Hanger 80 connects curved track 78 to derrick 16 through side base members 134 in
brace 92.
[0032] FIG. 10 is an enlarged side elevation view of rotating apparatus 70 during rotation
relative to upper rails 42. A misalignment 190 between lower rails 72 and upper rails
42 illustrates apparatus 70 being rotated clockwise to align skids 88 with rails 42
or when apparatus 70 is being rotated counterclockwise rotating rails 72 back into
realignment with rails 42. A round rod 192 is welded to the upper circumferential
surface of curved track 78. Apparatus 70 is rotatably supported by track 78 by rollers
100 on rod 192. Rollers 100 are journaled to rails 72 by a trunnion 102 connected
to a flange 101. The surface of each of rollers 100 is provided with a recess 194
for receiving rod 192.
[0033] Operation of the well drilling equipment using the invention now will be described
in particular reference to FIGS. 11-20. Well 34' is deepened by the cutting action
of bit 36 during rotation of drill string 32 by drill motor 48. As well 34' is deepened,
power swivel 12 simultaneously travels downwardly being guided by upper rails 42 and
finally along lower rails 72 until a point just above derrick floor 26 is reached
as illustrated in FIGS. 11 and 16. It now may be necessary to replace drill bit 36,
perform maintenance on power swivel 12, replace power swivel 12, or otherwise temporarily
remove power swivel 12 from the centerline of the well. Drawworks 20 is operated to
elevate power swivel 12 until lowermost rollers 68 disengage lower rails 72, pass
rail splice joint 86, and engage nonrotating upper rails 42 as illustrated in FIG.
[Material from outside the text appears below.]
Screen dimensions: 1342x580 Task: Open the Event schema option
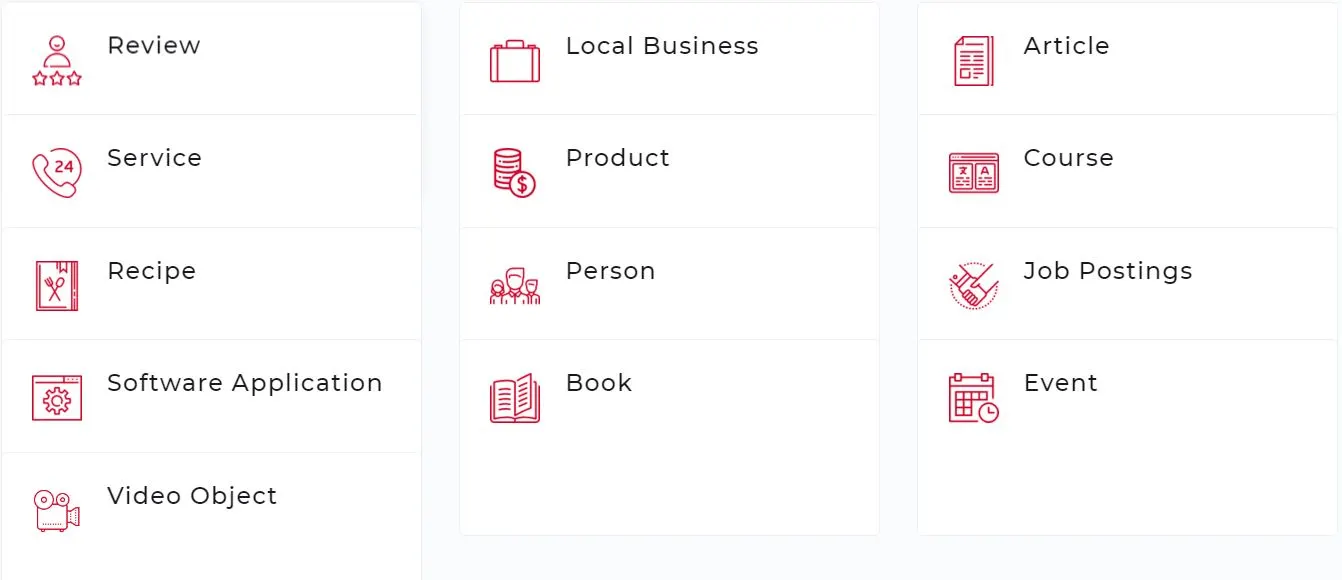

17. Lock pins 114 are removed from splice joints 86 and lock pins 133 are removed
from holes 131 in frame 76 and holes 186 in braces 94 and 96. Frame 76 of apparatus
70 now is free to be rotated clockwise relative to braces 92, 94, 96 to the position
shown in FIGS. 12 and 18 wherein skids 88 are aligned with upper rails 42. Lock pins
114,133 may be replaced to secure frame 76 and power swivel 12 now is lowered by drawworks
20 until the lowermost rollers 68 engage stops 90 on skids 88. This is the position
illustrated in FIGS. 13, 14 and 19. Hook 22 now is disengaged from bail 62 on power
swivel 12. Any splice pins or lock pins replaced to secure frame 76 are removed and
frame 76 now is rotated counterclockwise until lower rails 72 are realigned with upper
rails 42. Power swivel 12 has been horizontally displaced to the offset or inactive
position illustrated in FIGS. 15 and 20. Since frame 76 rotates about shaft 184 located
at a position inline with well axis 34 rather than from a position from one side of
well axis 34, mud lines, power service lines, and the like, are twisted about 55
o when power swivel 12 is laterally moved from the drilling position to the offset
position. Lock pins 114,133 are replaced, conventional hoisting equipment now may
be attached to hook 22 and tripping completed. The present invention is especially
advantageous for when traveling block 24 is mounted on guide carriage 25 such as illustrated
in FIG. 13. On offshore well drilling platforms using a power swivel, the traveling
block normally is guided by the rails using a guide carriage to prevent swinging of
the traveling block within the derrick. By moving the power swivel to an offset position
and having the lower pair of rails 72 aligned with the upper pair of rails 42, traveling
block 24 supporting conventional pipe handling equipment 196 can be operated the full
length of derrick 16 being guided by guide carriage 25 along pairs of rails 42 and
72. That is to say, pipe handling equipment 196 can be operated at its lowermost position
at the bottom of the lower pair of rails 72 to a point near derrick floor 26 during
a tripping sequence.
[0034] It was previously indicated skids 88 are welded to detachable means or frame 110
which is bolted to base members 118. In some instances it is advantageous to be able
to remove the power swivel from the derrick such as for repair or replacement. Because
of its massive size, the power swivel would otherwise be difficult to handle when
removing from the derrick. By being detachably connected to frame 76, support means
74 and power swivel 12 easily can be lifted from derrick 16 when skids 88 are in alignment
with rails 42. As illustrated in FIG. 21, a cable can be placed through a lifting
beam 115 and a lifting lug 55 on housing beam 54 and detachable frame 110 then removed
from or installed in derrick 16 using drawworks 20 and hoisting equipment such as
a crane. When it becomes necessary for power swivel 12 to be removed from or installed
in derrick 16, power swivel 12 first is rigidly connected to skids 88 by installing
shipping brackets. Shipping brackets 113 secure motor assembly 44 and pipe handling
assembly 46 to skids 88 by bolting.
[0035] Apparatus 70 described above for laterally moving power swivel 12 to an offset position
preferably is rotatably connected to derrick 16. FIGS. 22 and 23 illustrate another
embodiment for an apparatus 200 for laterally moving a power swivel to an offset position.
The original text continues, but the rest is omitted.